Aplikasi (MSA) yaitu sebesar 12.080 %. Data perlakuan G0 tidak terdapat

pertumbuhan gulma dikarenakan pada perlakuan J1G0,J2G0,J3G0 terdapat

perlakuan kandungan larutan ekstrak kulit jengkol dengan dosis yang berbeda-

beda. Hal ini sejalan dengan pernyataan Nurjannah (2013), bahwa kulit buah

jengkol segar mengandung senyawa fenolat, flavonoid, dan asam galat.

Kandungan senyawa tersebut, ujarnya, merupakan hasil eskstrak kulit buah

jengkol formulasi cair atau bubuk apabila digunakan saat musim tanam maka akan

menghambat pertumbuhan rumput tuton. “Alelokimia kulit buah jengkol segar

menurunkan serapan hara, laju fotosintesis dan transportasi rumput tuton asal

biji,” kata Nurjannah.


Gambar 2. Grafik persentase pertumbuhan gulma

Hasil pengamatan visual memeperoleh data dari hasil rataan pengamatan

keseluruhan pada minggu ke 3 hingga minggu ke 6 menunjukkan bahwa pada

minggu ke 3 mulai tampak pertumbuhan gulma. Pada perlakuan herbisida glifosat

dengan taraf yang berbeda memperoleh hasil pertumbuhan gulma meningkat

setiap minggunya.
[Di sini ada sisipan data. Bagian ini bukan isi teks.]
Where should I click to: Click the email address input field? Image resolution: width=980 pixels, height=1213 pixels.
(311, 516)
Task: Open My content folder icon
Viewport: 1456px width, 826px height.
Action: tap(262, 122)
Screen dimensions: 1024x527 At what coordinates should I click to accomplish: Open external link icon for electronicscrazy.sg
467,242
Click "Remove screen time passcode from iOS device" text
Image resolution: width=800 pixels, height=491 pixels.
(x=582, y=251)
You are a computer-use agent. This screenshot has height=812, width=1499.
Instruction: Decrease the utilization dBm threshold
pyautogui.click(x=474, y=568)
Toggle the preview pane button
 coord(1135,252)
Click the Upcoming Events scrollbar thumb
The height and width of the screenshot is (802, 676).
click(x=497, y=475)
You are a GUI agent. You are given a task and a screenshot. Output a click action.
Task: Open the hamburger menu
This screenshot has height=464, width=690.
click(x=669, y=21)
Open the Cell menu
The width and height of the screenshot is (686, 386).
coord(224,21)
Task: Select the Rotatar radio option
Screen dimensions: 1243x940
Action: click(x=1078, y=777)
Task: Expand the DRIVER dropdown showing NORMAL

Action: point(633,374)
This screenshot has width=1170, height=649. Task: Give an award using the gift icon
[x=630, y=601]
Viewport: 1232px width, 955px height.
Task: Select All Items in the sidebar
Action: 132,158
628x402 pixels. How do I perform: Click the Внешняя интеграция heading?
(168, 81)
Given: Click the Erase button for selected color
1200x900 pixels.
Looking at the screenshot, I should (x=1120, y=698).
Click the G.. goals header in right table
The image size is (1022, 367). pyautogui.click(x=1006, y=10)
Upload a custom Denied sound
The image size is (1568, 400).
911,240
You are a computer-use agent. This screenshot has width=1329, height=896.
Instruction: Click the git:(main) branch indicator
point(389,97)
Hasil tertingi di dapatkan pada minggu ke 6 dengan perlakuan

G3 dengan dosis 4 ml sebesar 14,580%.


V. KESIMPULAN DAN SARAN

5.1. Kesimpulan

Dari hasil penelitian ini, dapat di simpulkan bahwa :

1. Ada pengaruh herbisida glifosat terhapad pengendalian gulma kelapa sawit.

Hasil yang paling baik dari penelitian ini yang di peroleh 1 Minggu Setelah

Aplikasi (MSA) yaitu di perlakuan G2 dengan dosis 3 ml, memperoleh hasil

kematian gulma sebesar 90,420%.


2. Ada pengaruh herbisida nabati ekstrak kulit jengkol terhadap penngendalian

gulma kelapa sawit. Hasil yang paling baik dari penelitian ini di peroleh 1

Minggu Setelah Aplikasi (MSA) yaitu di perlakuan J2 yaitu dengan dosis 3,75

ml sebesar 81,918%. Ekstrak kulit buah jengkol sangat efektif pada gulma

berdaun sempit seperti Ottochloa nodusa.


3. Ada pengaruh interaksi ekstrak kulit jengkol dan herbisida glifosat pada

perlakuan J2G2 dengan rataan mencapai 94,67%.

5.2. Saran

1. Perlu penelitian lebih lanjut terhadap ekstrak kulit buah jengkol untuk

pengendalian gulma yang spesifik.


2. Di saran kan kepada peneliti selanjutnya untuk peneletian lebih lanjut terhadap

peningkatan dosis ekstrak kulit jengkol dan herbisida glifosat.